AILSA CHANG, HOST:
The Republican-led fight to end the Affordable Care Act is not over. A group of Senate Republicans is pushing a last-ditch effort on a new proposal to dismantle Obamacare. This would be the fourth health care bill to come up in the Senate this year. The other three proposals all failed on the Senate floor back in July. NPR congressional correspondent Susan Davis joins us now to explain this latest health care plan and whether it has any chance of passing the Senate. Hey, Sue.
SUSAN DAVIS, BYLINE: Hey, Ailsa.
CHANG: So wait. Senate Republicans sounded like they were ready to move on from health care after the bill failed in July. What is driving this latest push to repeal Obamacare?
DAVIS: You're right. It seemed like health care had completely fallen out of the headlines. But enough Republicans really did hear it back home over the summer. Vote - their voters were angry at the party for failing to do what they said they were going to do on health care. And I am told there is a consensus among Senate Republicans that they at least need to try again ahead of September 30. Why September 30? That's the end of the fiscal year and the end of the timeline being able to use the special budget rules they've been using to get around the filibuster in the Senate.
CHANG: Right. OK, so this is the fourth health care bill floated in the Senate. Republicans have already rejected the House-passed health care bill, a pared-down Senate version of that bill and a bill that would have just repealed the existing health care law. So what would this bill do?
DAVIS: This is a proposal being led by Republican Senators Lindsey Graham of South Carolina and Bill Cassidy of Louisiana. It's both pretty simple and pretty complex. The simple parts are the familiar parts. You've heard this before. Like the other bills, it would end the individual mandate. It ends the tax credit system used to help people buy insurance. And it ends the Medicaid expansion. It would also let states seek waivers for some of those insurance coverage protections under existing health care law.
What's different is how it spends health care money. It would essentially end the federal guarantee for Medicaid. And it would take the revenues from Obamacare, and it would cut checks to the states, essentially block granting all that money based on a new funding formula. And what it aims to do is just give each individual state dramatically more leeway in deciding how they get to spend their health care dollars. Now, Graham and Cassidy think this is the way because ideologically it's small-government, conservative ideas.
CHANG: Right.
DAVIS: Give the power to the states. And they say if the states want to keep some aspects of the Affordable Care Act, they can if they choose to.
CHANG: So do you have any sense of where the votes are for the Graham-Cassidy bill? I mean are they even within striking distance?
DAVIS: Well, we're going to get a sense probably by the middle of the week.
CHANG: OK.
DAVIS: Of course the Senate can't vote on anything until it gets a nonpartisan analysis from the Congressional Budget Office. That's expected to come out early next week. Senate Republicans are going to meet tomorrow to see if they think they have the votes. If they do, they could push for that vote as early as next week. You know, remember; they only need 50 votes.
CHANG: Right.
DAVIS: And the orbit of that 50 votes hasn't really changed from the past. Rand Paul of Kentucky is still a very hard no vote, which means they only have - they can only lose one more Republican in the Senate. And the focus is on those three names we know so well in these health care debates...
CHANG: (Laughter).
DAVIS: ...Susan Collins of Maine, Lisa Murkowski of Alaska and John McCain of Arizona.

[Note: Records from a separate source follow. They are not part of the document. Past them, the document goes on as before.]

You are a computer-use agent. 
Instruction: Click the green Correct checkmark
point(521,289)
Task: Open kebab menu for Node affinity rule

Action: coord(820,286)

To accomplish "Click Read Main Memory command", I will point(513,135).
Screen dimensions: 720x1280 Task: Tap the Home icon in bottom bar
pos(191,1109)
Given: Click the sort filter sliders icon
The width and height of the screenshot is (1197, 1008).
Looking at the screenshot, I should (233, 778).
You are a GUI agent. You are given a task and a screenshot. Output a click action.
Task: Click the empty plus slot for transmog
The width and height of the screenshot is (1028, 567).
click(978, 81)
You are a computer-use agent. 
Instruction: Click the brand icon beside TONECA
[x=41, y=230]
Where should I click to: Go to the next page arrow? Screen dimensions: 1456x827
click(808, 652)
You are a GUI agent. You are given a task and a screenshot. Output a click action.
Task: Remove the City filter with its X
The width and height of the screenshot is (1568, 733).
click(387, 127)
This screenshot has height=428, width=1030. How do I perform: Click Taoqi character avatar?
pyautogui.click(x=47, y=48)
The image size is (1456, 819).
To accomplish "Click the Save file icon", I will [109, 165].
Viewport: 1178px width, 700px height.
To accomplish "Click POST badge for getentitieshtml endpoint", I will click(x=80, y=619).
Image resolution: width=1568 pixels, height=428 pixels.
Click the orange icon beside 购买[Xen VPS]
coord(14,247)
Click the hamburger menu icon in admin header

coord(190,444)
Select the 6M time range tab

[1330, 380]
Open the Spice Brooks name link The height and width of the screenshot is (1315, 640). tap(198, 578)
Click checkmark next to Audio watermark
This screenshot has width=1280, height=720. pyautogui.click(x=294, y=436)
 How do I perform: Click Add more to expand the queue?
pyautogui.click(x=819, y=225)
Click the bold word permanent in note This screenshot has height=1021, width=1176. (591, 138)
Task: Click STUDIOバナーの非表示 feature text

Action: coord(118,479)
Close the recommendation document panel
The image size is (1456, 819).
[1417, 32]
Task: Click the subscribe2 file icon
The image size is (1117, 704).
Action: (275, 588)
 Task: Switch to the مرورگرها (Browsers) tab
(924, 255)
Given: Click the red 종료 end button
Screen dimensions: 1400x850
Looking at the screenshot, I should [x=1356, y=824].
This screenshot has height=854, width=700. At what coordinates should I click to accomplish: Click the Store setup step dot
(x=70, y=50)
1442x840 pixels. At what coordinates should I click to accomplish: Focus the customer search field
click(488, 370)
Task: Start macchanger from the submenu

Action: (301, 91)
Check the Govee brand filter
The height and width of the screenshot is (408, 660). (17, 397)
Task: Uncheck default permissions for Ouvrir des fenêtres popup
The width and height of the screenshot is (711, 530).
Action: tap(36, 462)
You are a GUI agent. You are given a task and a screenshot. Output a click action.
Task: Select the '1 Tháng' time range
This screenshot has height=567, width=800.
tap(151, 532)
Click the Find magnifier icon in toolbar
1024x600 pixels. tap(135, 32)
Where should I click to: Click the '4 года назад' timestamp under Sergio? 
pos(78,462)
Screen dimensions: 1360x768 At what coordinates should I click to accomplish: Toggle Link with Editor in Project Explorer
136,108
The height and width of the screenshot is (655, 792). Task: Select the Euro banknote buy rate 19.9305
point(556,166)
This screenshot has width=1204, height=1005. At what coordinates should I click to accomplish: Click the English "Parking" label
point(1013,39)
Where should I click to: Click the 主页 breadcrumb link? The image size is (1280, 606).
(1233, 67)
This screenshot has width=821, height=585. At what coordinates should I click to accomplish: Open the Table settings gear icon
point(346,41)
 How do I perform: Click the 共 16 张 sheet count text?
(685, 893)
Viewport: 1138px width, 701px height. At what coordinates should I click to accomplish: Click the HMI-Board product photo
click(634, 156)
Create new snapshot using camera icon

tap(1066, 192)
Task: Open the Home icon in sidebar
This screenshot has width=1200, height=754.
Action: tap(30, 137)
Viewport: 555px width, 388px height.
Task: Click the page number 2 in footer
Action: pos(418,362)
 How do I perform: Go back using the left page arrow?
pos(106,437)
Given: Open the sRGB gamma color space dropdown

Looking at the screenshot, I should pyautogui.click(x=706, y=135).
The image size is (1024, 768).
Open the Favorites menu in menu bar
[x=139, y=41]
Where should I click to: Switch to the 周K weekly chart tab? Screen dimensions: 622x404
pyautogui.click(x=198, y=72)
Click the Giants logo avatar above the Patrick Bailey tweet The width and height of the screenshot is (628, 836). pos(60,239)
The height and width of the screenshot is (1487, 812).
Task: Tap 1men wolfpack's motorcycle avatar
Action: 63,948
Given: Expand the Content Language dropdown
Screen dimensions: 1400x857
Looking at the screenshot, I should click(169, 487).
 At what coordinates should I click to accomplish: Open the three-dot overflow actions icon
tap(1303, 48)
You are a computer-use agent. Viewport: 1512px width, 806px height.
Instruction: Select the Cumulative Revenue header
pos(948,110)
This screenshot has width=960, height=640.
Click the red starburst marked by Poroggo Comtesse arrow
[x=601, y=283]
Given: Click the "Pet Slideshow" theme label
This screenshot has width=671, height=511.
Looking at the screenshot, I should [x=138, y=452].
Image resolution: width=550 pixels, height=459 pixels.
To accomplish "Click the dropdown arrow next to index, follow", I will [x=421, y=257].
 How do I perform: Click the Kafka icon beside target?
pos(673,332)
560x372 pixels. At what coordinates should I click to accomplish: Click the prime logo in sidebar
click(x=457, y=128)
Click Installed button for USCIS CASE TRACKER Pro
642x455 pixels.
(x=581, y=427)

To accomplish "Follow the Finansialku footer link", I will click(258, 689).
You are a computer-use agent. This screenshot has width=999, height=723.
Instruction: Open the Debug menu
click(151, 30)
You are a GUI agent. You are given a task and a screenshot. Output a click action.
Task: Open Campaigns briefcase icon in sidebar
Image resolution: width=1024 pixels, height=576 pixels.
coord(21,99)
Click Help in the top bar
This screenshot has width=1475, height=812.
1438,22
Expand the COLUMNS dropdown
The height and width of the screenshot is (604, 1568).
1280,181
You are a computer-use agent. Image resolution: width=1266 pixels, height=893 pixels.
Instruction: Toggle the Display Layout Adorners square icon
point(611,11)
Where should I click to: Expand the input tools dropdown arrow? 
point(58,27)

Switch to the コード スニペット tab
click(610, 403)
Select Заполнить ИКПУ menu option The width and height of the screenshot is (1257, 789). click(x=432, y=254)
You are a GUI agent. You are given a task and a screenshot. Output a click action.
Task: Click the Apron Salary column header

CHANG: And of course McCain is one of Lindsey Graham's closest friends...
DAVIS: Right.
CHANG: ...In the Senate. So how much of that is going to play into this, you think?
DAVIS: That is definitely part of the intrigue. And one intriguing thing today in that is Arizona Republican Governor Doug Ducey came out in favor of Graham Cassidy today. That's certainly going to weigh on McCain's decision-making process. He has been very clear that he hates the way Republicans are making these laws by kind of jamming them through the Senate. What's unclear is if he's going to be willing to hold his nose and vote for something that his governor and one of his best friends in the Senate are asking for his vote.
CHANG: What about the other key senators, Susan Collins of Maine and Lisa Murkowski of Alaska - any indication of where they are on the Graham Cassidy bill?
DAVIS: They haven't said how they're going to vote. But remember; their no votes made them very popular back home, so it's hard to see what would get them to yes. There's also an early assessment that suggests that this proposal could actually direct less money to states like Maine and Alaska. I don't think you have to be a health care policy expert to know that senators don't like to vote for things that take things away from their states. So that I think is one of the reasons why it's still fueling a lot of skepticism on Capitol Hill that this is going to be the bill. But if it is, we're going to know pretty soon.
CHANG: All right. That's NPR's Susan Davis. Thanks, Sue.